Can BHEL really make 13% EBITDA margins over the long term. In my opinion after 4-5 years may be if they cut the over-head slack and employee slack. But not with INR350bn as revenue run-rate. So even if BHEL were to rationalise say employee costs over the next 3-4 years, the EBITDA could be more closer to 11-12% at which i believe the valuation would be INR355-420bn. 

 

So it all depends on the margin profile the management is able to show. 

 

In addition to my fixed cost theory of why margins cannot increase, there are other evidences which point to non-increase of margins. 

 

1. The order book is comprised of orders booked during FY11-13 which were taken at extremely competitive prices as competition was fierce. This could lower gross margins, though management says they have been able to de-package and indigenise components, To what level is it sustainable is questionable. But i still believe there is some merit because the current order book comprises of large 660-800MW orders. In such sets the surface area increases by square while volume by cube hence the raw material required for larger sets automatically decreases. Thus BHEL gross margins could still be protected but to what extent is the question. 

 

2. Management has been looking at areas other than Power like Railways, Solar PV for propelling growth indicating the growth is most likely to be slow in the power segment.
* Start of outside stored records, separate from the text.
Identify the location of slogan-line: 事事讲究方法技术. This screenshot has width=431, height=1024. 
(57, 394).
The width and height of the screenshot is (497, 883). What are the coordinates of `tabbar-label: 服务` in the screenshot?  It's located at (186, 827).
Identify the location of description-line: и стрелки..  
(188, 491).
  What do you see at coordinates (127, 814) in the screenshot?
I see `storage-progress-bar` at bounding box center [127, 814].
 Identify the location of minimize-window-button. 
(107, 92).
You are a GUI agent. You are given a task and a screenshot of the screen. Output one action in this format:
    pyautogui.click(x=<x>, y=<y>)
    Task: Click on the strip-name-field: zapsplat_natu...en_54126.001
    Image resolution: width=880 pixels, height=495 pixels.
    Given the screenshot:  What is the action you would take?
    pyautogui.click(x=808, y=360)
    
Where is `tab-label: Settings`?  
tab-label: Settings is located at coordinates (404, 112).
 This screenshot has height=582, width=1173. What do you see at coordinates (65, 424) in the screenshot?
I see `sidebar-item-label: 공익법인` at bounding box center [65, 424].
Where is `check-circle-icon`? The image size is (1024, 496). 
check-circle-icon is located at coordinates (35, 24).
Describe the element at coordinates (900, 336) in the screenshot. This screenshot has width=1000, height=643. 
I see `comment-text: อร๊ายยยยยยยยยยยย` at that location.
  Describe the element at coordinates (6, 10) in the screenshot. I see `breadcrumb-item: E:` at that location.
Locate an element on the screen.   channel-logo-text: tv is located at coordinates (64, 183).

The transformers space is a low margin segment and has large competition. So BHEL cannot compensate the lost margins from shift to this segment. Secondly against supply of BTG to generators, transformers are supplied to state discoms which are worse off financially. Hence the overall returns on the business might not be great. 

 

3. Also Railways is not such a good at payments, at-least this is what my experience with talking to some of the smaller players who supply to Railways suggest. But can BHEL alter that, may be. But I am not aware about the margins from such segment. Most likely they cannot be as lucrative as those in BTG space earlier as this space also has decent competition. 

 

I believe the analytical community is correct in its appraisal of BHEL. The valuations cannot be justified fundamentally until BHEL is able to rationalize costs. Should i short the stock. Possibly yes, but will I short it? No. Why? Because like BHEL I don't want to be leveraged. Though in my case it would be financially and not operationally.